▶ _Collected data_
>>>>

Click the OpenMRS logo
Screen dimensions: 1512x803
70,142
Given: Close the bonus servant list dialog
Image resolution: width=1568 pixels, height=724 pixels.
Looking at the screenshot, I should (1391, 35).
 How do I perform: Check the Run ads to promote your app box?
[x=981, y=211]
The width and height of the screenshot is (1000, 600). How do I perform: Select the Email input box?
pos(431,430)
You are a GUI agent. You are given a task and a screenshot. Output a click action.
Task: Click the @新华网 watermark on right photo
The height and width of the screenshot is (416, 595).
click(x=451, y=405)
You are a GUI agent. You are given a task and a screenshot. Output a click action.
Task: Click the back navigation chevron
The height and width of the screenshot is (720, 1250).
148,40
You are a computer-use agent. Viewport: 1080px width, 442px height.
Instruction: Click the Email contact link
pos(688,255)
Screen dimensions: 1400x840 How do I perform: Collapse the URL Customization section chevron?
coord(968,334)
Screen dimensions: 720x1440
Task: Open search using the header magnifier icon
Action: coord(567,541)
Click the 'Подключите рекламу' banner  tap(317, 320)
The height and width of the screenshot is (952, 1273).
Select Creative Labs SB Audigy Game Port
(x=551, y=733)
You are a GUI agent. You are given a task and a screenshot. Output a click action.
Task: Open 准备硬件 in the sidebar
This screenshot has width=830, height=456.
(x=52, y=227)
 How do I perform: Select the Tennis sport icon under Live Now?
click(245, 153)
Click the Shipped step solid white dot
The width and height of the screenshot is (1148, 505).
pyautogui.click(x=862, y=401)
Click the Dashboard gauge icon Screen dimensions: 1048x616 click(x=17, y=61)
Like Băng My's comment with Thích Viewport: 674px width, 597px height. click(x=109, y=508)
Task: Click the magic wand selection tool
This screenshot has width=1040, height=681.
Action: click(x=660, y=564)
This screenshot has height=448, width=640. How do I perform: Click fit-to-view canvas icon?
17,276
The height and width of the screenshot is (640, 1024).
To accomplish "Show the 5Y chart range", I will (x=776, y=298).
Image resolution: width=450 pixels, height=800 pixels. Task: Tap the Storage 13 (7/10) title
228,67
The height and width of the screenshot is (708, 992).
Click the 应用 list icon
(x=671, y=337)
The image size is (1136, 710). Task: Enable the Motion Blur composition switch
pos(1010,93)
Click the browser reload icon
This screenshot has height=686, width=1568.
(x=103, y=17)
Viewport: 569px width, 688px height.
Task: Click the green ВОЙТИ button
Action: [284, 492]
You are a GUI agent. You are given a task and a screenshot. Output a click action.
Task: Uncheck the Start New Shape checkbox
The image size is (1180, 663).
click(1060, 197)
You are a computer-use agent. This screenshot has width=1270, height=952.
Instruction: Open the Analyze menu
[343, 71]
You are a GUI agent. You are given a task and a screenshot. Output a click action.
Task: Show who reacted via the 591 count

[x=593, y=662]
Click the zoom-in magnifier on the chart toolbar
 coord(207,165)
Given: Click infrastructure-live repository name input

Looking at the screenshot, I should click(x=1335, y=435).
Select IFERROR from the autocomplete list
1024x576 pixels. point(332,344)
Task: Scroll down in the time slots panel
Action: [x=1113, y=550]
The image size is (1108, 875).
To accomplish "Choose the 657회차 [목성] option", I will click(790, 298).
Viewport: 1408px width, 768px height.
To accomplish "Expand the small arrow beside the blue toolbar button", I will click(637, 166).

<<<<

Please write out the records from above, keeping every line exact.

Click the OpenMRS logo
Screen dimensions: 1512x803
70,142
Given: Close the bonus servant list dialog
Image resolution: width=1568 pixels, height=724 pixels.
Looking at the screenshot, I should (1391, 35).
 How do I perform: Check the Run ads to promote your app box?
[x=981, y=211]
The width and height of the screenshot is (1000, 600). How do I perform: Select the Email input box?
pos(431,430)
You are a GUI agent. You are given a task and a screenshot. Output a click action.
Task: Click the @新华网 watermark on right photo
The height and width of the screenshot is (416, 595).
click(x=451, y=405)
You are a GUI agent. You are given a task and a screenshot. Output a click action.
Task: Click the back navigation chevron
The height and width of the screenshot is (720, 1250).
148,40
You are a computer-use agent. Viewport: 1080px width, 442px height.
Instruction: Click the Email contact link
pos(688,255)
Screen dimensions: 1400x840 How do I perform: Collapse the URL Customization section chevron?
coord(968,334)
Screen dimensions: 720x1440
Task: Open search using the header magnifier icon
Action: coord(567,541)
Click the 'Подключите рекламу' banner  tap(317, 320)
The height and width of the screenshot is (952, 1273).
Select Creative Labs SB Audigy Game Port
(x=551, y=733)
You are a GUI agent. You are given a task and a screenshot. Output a click action.
Task: Open 准备硬件 in the sidebar
This screenshot has width=830, height=456.
(x=52, y=227)
 How do I perform: Select the Tennis sport icon under Live Now?
click(245, 153)
Click the Shipped step solid white dot
The width and height of the screenshot is (1148, 505).
pyautogui.click(x=862, y=401)
Click the Dashboard gauge icon Screen dimensions: 1048x616 click(x=17, y=61)
Like Băng My's comment with Thích Viewport: 674px width, 597px height. click(x=109, y=508)
Task: Click the magic wand selection tool
This screenshot has width=1040, height=681.
Action: click(x=660, y=564)
This screenshot has height=448, width=640. How do I perform: Click fit-to-view canvas icon?
17,276
The height and width of the screenshot is (640, 1024).
To accomplish "Show the 5Y chart range", I will (x=776, y=298).
Image resolution: width=450 pixels, height=800 pixels. Task: Tap the Storage 13 (7/10) title
228,67
The height and width of the screenshot is (708, 992).
Click the 应用 list icon
(x=671, y=337)
The image size is (1136, 710). Task: Enable the Motion Blur composition switch
pos(1010,93)
Click the browser reload icon
This screenshot has height=686, width=1568.
(x=103, y=17)
Viewport: 569px width, 688px height.
Task: Click the green ВОЙТИ button
Action: [284, 492]
You are a GUI agent. You are given a task and a screenshot. Output a click action.
Task: Uncheck the Start New Shape checkbox
The image size is (1180, 663).
click(1060, 197)
You are a computer-use agent. This screenshot has width=1270, height=952.
Instruction: Open the Analyze menu
[343, 71]
You are a GUI agent. You are given a task and a screenshot. Output a click action.
Task: Show who reacted via the 591 count

[x=593, y=662]
Click the zoom-in magnifier on the chart toolbar
 coord(207,165)
Given: Click infrastructure-live repository name input

Looking at the screenshot, I should click(x=1335, y=435).
Select IFERROR from the autocomplete list
1024x576 pixels. point(332,344)
Task: Scroll down in the time slots panel
Action: [x=1113, y=550]
The image size is (1108, 875).
To accomplish "Choose the 657회차 [목성] option", I will click(790, 298).
Viewport: 1408px width, 768px height.
To accomplish "Expand the small arrow beside the blue toolbar button", I will click(637, 166).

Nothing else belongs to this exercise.